Start of Block
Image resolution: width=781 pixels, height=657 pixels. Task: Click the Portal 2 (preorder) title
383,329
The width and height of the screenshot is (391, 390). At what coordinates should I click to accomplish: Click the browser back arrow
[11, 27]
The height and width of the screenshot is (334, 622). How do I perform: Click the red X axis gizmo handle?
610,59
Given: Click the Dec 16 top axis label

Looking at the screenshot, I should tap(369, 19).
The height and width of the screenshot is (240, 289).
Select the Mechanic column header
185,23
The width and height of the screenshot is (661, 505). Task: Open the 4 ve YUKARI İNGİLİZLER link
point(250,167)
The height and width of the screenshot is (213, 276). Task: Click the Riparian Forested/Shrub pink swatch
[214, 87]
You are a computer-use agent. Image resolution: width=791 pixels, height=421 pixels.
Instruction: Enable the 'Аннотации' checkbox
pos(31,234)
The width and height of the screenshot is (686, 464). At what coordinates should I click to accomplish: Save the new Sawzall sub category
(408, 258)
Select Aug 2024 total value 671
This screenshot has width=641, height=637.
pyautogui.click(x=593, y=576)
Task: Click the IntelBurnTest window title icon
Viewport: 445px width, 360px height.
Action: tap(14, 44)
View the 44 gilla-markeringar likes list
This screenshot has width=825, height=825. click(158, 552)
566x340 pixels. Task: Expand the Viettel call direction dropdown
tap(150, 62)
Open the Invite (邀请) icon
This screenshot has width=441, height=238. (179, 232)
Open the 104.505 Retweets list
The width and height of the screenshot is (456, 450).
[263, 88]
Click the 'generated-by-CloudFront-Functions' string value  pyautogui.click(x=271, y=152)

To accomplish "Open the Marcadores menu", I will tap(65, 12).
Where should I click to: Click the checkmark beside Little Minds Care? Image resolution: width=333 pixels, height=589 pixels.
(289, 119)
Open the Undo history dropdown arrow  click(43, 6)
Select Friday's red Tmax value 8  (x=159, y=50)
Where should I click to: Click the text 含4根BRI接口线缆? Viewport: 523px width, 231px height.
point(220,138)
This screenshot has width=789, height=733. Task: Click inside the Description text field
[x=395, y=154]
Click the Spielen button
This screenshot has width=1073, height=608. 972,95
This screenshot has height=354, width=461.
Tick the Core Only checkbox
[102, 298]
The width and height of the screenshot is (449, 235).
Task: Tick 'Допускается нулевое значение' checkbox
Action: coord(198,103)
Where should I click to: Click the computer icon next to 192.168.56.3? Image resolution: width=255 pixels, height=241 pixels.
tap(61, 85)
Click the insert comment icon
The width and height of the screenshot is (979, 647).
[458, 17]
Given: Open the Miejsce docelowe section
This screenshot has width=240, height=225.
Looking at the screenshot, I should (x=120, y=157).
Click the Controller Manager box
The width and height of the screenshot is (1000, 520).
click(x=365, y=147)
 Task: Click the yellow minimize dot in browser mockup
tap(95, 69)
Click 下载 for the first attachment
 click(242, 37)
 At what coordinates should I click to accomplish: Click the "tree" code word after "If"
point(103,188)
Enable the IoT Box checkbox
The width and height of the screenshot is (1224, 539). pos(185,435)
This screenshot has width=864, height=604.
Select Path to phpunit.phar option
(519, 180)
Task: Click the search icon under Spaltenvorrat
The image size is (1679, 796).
End of Block
Work instruction:
Please return all of the entries exactly as they were given.

Output of the exercise:
Image resolution: width=781 pixels, height=657 pixels. Task: Click the Portal 2 (preorder) title
383,329
The width and height of the screenshot is (391, 390). At what coordinates should I click to accomplish: Click the browser back arrow
[11, 27]
The height and width of the screenshot is (334, 622). How do I perform: Click the red X axis gizmo handle?
610,59
Given: Click the Dec 16 top axis label

Looking at the screenshot, I should tap(369, 19).
The height and width of the screenshot is (240, 289).
Select the Mechanic column header
185,23
The width and height of the screenshot is (661, 505). Task: Open the 4 ve YUKARI İNGİLİZLER link
point(250,167)
The height and width of the screenshot is (213, 276). Task: Click the Riparian Forested/Shrub pink swatch
[214, 87]
You are a computer-use agent. Image resolution: width=791 pixels, height=421 pixels.
Instruction: Enable the 'Аннотации' checkbox
pos(31,234)
The width and height of the screenshot is (686, 464). At what coordinates should I click to accomplish: Save the new Sawzall sub category
(408, 258)
Select Aug 2024 total value 671
This screenshot has width=641, height=637.
pyautogui.click(x=593, y=576)
Task: Click the IntelBurnTest window title icon
Viewport: 445px width, 360px height.
Action: tap(14, 44)
View the 44 gilla-markeringar likes list
This screenshot has width=825, height=825. click(158, 552)
566x340 pixels. Task: Expand the Viettel call direction dropdown
tap(150, 62)
Open the Invite (邀请) icon
This screenshot has width=441, height=238. (179, 232)
Open the 104.505 Retweets list
The width and height of the screenshot is (456, 450).
[263, 88]
Click the 'generated-by-CloudFront-Functions' string value  pyautogui.click(x=271, y=152)

To accomplish "Open the Marcadores menu", I will tap(65, 12).
Where should I click to: Click the checkmark beside Little Minds Care? Image resolution: width=333 pixels, height=589 pixels.
(289, 119)
Open the Undo history dropdown arrow  click(43, 6)
Select Friday's red Tmax value 8  (x=159, y=50)
Where should I click to: Click the text 含4根BRI接口线缆? Viewport: 523px width, 231px height.
point(220,138)
This screenshot has width=789, height=733. Task: Click inside the Description text field
[x=395, y=154]
Click the Spielen button
This screenshot has width=1073, height=608. 972,95
This screenshot has height=354, width=461.
Tick the Core Only checkbox
[102, 298]
The width and height of the screenshot is (449, 235).
Task: Tick 'Допускается нулевое значение' checkbox
Action: coord(198,103)
Where should I click to: Click the computer icon next to 192.168.56.3? Image resolution: width=255 pixels, height=241 pixels.
tap(61, 85)
Click the insert comment icon
The width and height of the screenshot is (979, 647).
[458, 17]
Given: Open the Miejsce docelowe section
This screenshot has width=240, height=225.
Looking at the screenshot, I should (x=120, y=157).
Click the Controller Manager box
The width and height of the screenshot is (1000, 520).
click(x=365, y=147)
 Task: Click the yellow minimize dot in browser mockup
tap(95, 69)
Click 下载 for the first attachment
 click(242, 37)
 At what coordinates should I click to accomplish: Click the "tree" code word after "If"
point(103,188)
Enable the IoT Box checkbox
The width and height of the screenshot is (1224, 539). pos(185,435)
This screenshot has width=864, height=604.
Select Path to phpunit.phar option
(519, 180)
Task: Click the search icon under Spaltenvorrat
The image size is (1679, 796).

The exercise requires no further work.